There was, quite palpably, a hit-the-pitch, at-the-batsman hostility about India's fast bowling, particularly with the new and new-ish ball. Rabada and Nortje lack nothing for pace compared to Umesh and Shami, but in this Test match they did not seem to hound the batsmen quite as much, or quite as well.

"Test cricket is supposed to feel, and perhaps even smell, like 11 Rottweilers tearing into a piece of steak sitting four feet from the stumps"

When he chopped on off Umesh, Dean Elgar wasn't just unsure of whether to play or leave. He was rushed into judgment, or non-judgment, by the slippery pace at which the ball swerved back at him after angling across, and the way it sprang off the surface.

Bavuma didn't nick the ball. The ball nicked his edge. It spat at his edge, and clawed at it. That overstretched canine metaphor again, but this really was fast bowling of snarl and spittle, bark and bite. Virat Kohli had said before this game that Shami is capable of getting more out of Indian pitches than any other fast bowler he has seen. This was evidence of that.

"Last evening, I thought the way Shami and Umesh handled it was extremely special," R Ashwin said. "The way Shami was getting the ball to carry to the keeper, it was a pleasant sight to see. It doesn't happen often in India, but this seam attack of ours has completely earned the right to do such things and we aren't surprised by it anymore."

Shami's carry was unusual for an Indian pitch, with Wriddhiman Saha often collecting the ball over his shoulder. Shami wasn't attacking the stumps here, as he likes to do, and looking to skid the ball through. He instead had three slips and a gully and was looking to climb into the shoulder of the bat.
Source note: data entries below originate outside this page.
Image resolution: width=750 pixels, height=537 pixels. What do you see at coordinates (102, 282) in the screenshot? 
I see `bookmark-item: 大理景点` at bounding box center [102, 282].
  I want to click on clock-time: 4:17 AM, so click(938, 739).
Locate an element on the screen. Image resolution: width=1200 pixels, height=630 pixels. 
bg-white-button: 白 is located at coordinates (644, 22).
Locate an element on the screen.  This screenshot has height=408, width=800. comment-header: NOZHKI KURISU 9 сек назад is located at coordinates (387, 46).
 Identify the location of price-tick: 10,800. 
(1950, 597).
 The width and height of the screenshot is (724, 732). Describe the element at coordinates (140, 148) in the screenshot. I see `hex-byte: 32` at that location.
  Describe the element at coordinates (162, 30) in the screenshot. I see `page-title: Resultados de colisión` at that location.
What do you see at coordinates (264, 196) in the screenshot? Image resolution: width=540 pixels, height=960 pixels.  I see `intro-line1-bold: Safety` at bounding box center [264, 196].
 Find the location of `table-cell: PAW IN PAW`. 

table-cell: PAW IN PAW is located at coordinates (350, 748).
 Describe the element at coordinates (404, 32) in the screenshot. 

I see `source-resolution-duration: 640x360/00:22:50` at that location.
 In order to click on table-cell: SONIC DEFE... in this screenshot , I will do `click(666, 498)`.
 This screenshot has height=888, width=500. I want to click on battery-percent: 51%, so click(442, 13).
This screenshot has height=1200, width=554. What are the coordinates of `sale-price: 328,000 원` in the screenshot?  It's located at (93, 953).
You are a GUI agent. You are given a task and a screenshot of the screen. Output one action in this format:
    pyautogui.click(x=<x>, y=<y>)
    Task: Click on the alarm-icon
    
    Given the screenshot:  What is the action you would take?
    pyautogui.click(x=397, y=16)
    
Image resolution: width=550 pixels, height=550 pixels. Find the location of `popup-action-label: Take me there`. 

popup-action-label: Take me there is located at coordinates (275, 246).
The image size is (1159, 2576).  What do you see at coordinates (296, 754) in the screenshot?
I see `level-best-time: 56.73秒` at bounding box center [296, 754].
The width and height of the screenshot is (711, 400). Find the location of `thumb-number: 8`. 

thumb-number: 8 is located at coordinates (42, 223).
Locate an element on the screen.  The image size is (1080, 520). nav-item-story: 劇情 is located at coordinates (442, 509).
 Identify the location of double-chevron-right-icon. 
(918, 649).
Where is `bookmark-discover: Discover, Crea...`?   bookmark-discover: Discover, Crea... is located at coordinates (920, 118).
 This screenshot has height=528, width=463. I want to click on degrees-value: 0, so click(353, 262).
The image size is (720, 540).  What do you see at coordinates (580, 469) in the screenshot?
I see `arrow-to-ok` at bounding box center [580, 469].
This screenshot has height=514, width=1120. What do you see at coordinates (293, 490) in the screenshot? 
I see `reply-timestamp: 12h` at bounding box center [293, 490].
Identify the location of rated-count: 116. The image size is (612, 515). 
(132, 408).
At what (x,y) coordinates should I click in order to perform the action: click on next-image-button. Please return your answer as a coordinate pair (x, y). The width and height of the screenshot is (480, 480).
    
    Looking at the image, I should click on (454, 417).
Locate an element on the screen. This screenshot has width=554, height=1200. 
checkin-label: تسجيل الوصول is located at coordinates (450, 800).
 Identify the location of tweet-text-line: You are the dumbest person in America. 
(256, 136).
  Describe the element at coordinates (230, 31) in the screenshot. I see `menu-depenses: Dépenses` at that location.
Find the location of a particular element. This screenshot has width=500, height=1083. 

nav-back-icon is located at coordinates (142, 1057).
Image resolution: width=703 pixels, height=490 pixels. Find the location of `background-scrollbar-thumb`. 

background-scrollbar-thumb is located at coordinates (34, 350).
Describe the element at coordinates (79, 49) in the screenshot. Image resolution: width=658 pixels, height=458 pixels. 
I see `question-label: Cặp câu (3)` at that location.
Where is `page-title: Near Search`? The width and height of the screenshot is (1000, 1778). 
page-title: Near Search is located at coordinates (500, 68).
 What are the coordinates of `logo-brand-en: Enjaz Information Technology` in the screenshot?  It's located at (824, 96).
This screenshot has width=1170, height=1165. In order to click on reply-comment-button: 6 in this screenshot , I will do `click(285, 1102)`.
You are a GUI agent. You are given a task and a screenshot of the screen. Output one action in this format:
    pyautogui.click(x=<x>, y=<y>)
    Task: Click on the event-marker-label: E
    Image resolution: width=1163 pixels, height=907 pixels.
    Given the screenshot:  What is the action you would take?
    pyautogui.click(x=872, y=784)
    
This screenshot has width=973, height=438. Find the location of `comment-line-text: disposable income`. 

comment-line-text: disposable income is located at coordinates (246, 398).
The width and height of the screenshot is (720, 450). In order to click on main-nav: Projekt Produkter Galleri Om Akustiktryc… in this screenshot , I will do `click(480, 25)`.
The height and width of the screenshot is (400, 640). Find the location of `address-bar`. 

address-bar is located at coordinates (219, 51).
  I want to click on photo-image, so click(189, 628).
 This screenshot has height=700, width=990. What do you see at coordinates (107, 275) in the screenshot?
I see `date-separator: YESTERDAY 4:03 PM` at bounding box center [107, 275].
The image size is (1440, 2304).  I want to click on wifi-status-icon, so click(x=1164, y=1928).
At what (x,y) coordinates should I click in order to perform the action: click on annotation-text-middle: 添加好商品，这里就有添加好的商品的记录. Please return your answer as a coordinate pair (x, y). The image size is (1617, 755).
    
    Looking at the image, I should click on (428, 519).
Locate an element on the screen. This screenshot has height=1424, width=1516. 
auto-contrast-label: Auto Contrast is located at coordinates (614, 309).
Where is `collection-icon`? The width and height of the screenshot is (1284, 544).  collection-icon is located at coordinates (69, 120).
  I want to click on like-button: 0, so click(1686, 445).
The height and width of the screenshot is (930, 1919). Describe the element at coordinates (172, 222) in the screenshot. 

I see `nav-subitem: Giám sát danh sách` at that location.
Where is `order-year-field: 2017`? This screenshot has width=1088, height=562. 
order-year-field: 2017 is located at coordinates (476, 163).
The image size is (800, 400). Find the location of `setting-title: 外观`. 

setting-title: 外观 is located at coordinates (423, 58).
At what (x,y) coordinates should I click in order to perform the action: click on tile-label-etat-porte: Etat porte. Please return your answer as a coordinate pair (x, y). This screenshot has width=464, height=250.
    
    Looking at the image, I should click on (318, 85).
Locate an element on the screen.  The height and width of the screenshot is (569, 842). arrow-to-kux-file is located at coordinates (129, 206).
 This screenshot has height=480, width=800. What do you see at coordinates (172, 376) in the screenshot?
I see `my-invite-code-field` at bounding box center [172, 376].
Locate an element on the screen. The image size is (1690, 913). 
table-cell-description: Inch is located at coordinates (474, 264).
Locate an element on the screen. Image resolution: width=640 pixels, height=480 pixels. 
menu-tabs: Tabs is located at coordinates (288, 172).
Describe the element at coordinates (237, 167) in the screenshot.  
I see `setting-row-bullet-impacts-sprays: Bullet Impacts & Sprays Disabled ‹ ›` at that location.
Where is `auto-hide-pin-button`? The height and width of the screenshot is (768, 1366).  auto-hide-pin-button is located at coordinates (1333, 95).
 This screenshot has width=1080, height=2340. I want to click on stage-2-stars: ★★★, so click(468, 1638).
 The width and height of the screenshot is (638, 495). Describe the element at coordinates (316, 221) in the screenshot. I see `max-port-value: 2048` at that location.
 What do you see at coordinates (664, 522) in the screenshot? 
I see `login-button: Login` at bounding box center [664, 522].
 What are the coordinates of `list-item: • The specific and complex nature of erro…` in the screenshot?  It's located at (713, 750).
At one point early on day three, Shami had four slips, a gully and a short leg breathing down the neck of Nortje, the nightwatchman. The only other fielders were fine leg, mid-on and mid-off. You only set these fields if you can make them work, and Shami produced another snorter in the fourth-stump channel, climbing at the shoulder of Nortje's bat. His response wasn't too different to what a top-order batsman may have offered, and Kohli sent him on his way with a low catch to his right at fourth slip.

This was by no means a seaming monster of a pitch; it was utterly docile compared to the ones South Africa rolled out when India came visiting last year. As had been the case when India batted, there was much less help for the bowlers once the ball lost its hardness and shine. It became easy enough to bat on for South Africa's ninth-wicket pair to hang around for 259 balls.

India must have expected the pitch to play the way it did. The intensity that Umesh and Shami brought to their bowling was perhaps in recognition of this. They knew they would have to make the most of conditions when they were still helpful. They needed to seize a fleeting moment, and they did just that.